Aim of the task: Write out the part of the records that opens with the line containing "Uncheck the Parallels Desktop app checkbox" and runs through the end of the records, reproducing each line verbatim but omitting the pictures.

Material provided:
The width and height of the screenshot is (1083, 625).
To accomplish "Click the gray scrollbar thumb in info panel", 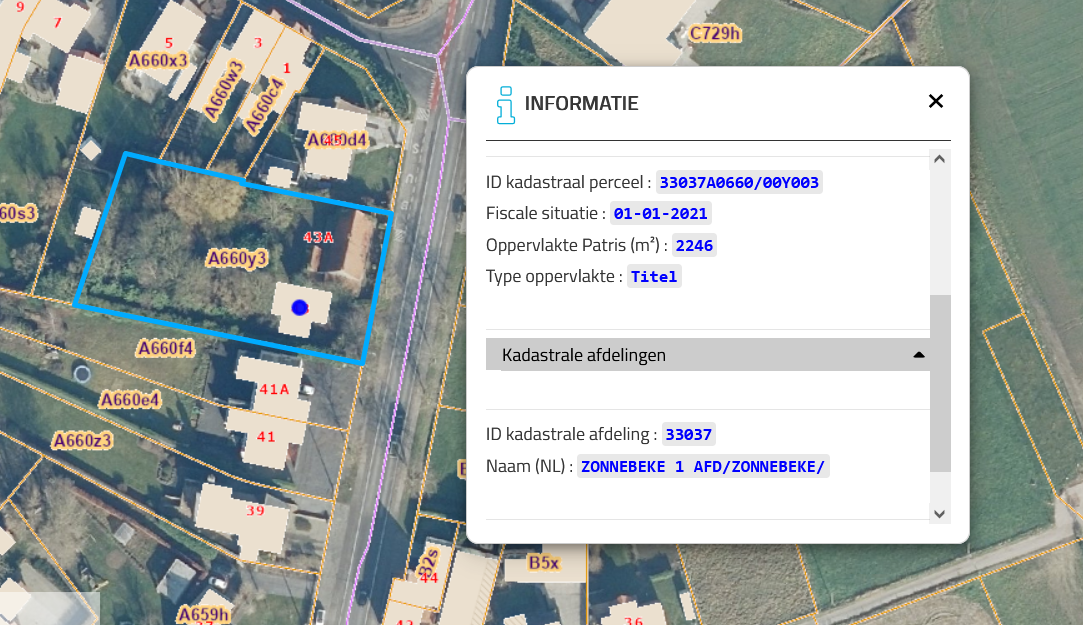I will [x=939, y=382].
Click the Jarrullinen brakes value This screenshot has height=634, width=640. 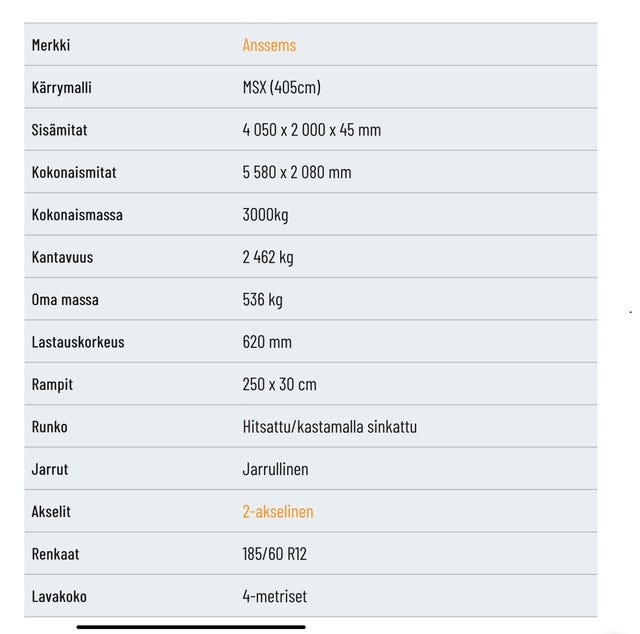click(275, 469)

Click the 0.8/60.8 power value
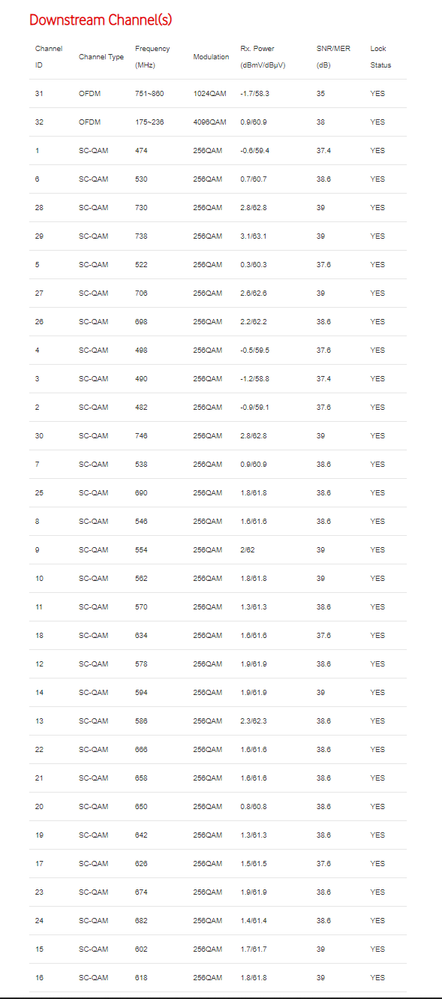253,807
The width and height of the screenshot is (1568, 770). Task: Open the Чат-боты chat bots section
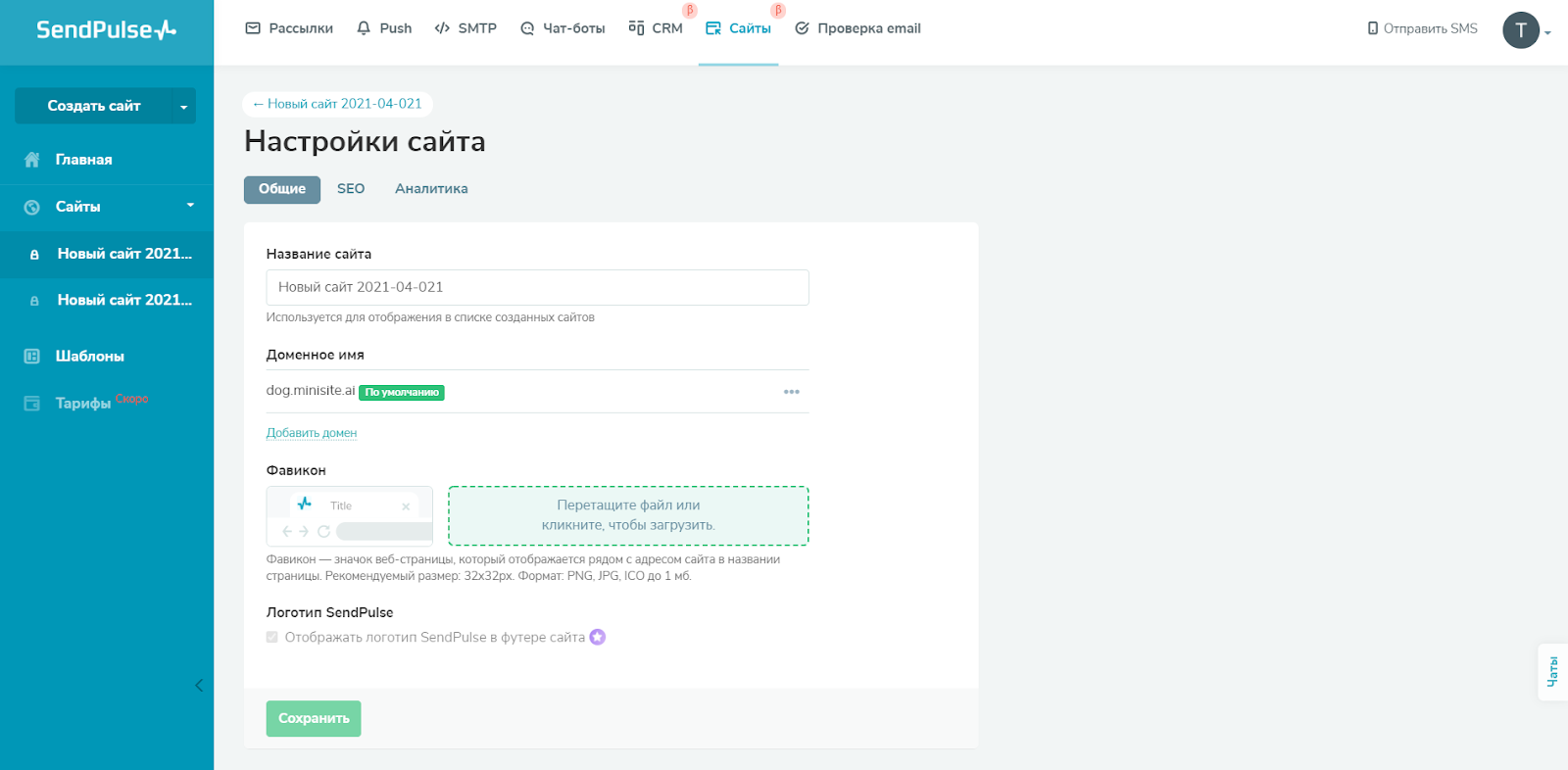click(563, 28)
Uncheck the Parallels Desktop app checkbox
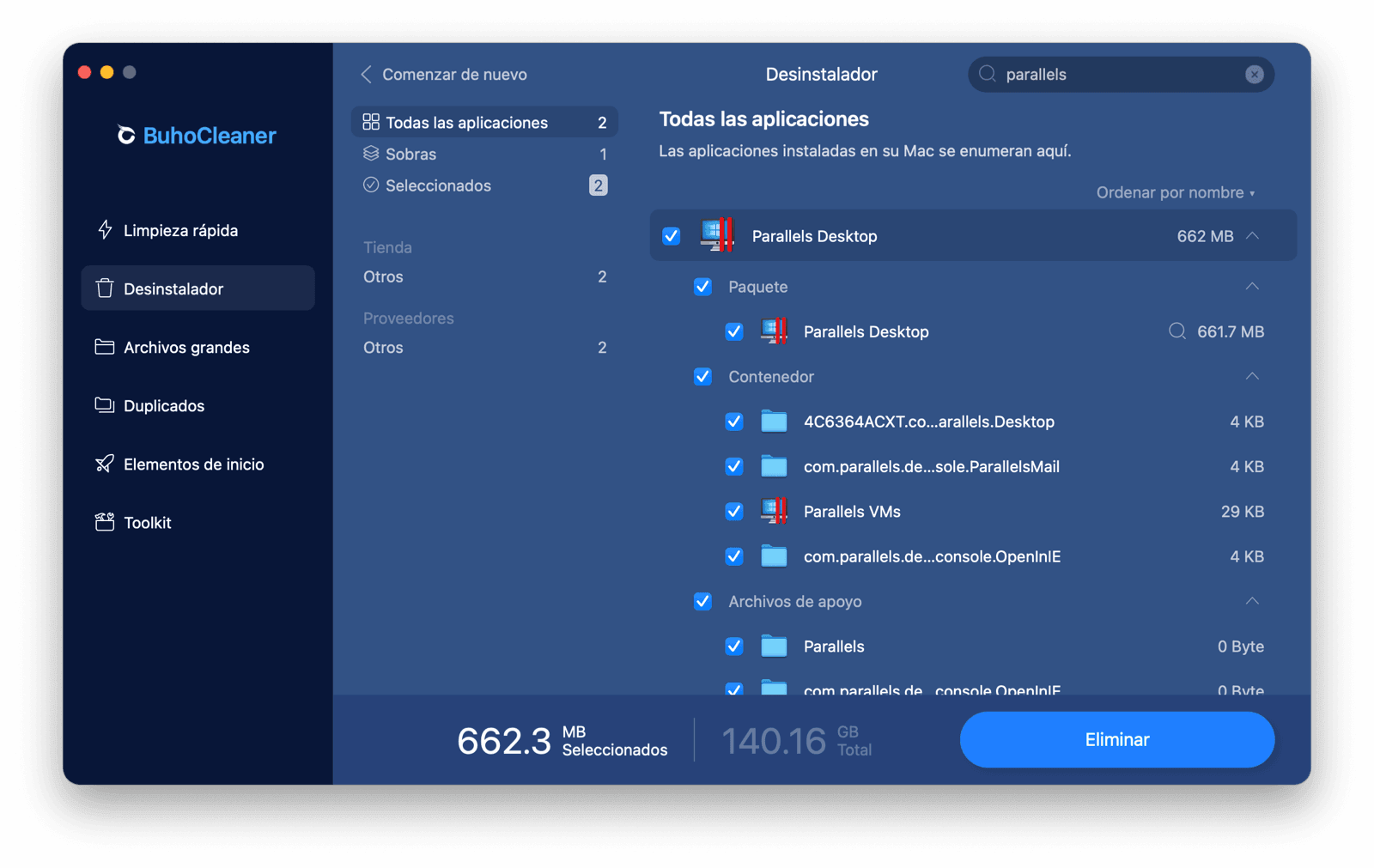The image size is (1374, 868). point(671,235)
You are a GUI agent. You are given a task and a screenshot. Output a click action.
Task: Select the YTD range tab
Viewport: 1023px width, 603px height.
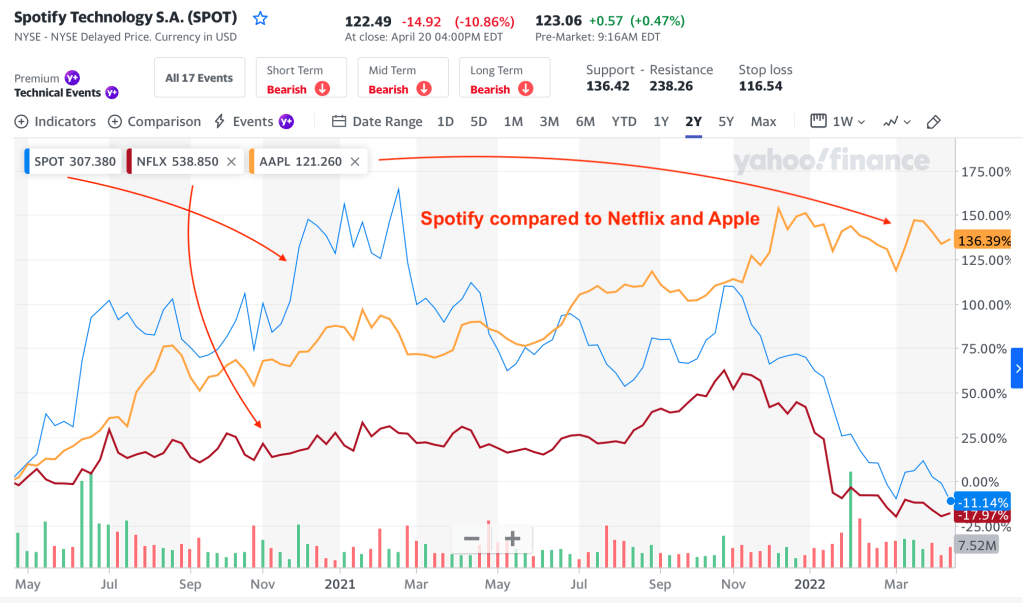coord(624,122)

Final result:
Uncheck the Parallels Desktop app checkbox
The image size is (1374, 868). point(671,235)
You are a GUI agent. You are given a task and a screenshot. Output a click action.
Task: Select the YTD range tab
Viewport: 1023px width, 603px height.
coord(624,122)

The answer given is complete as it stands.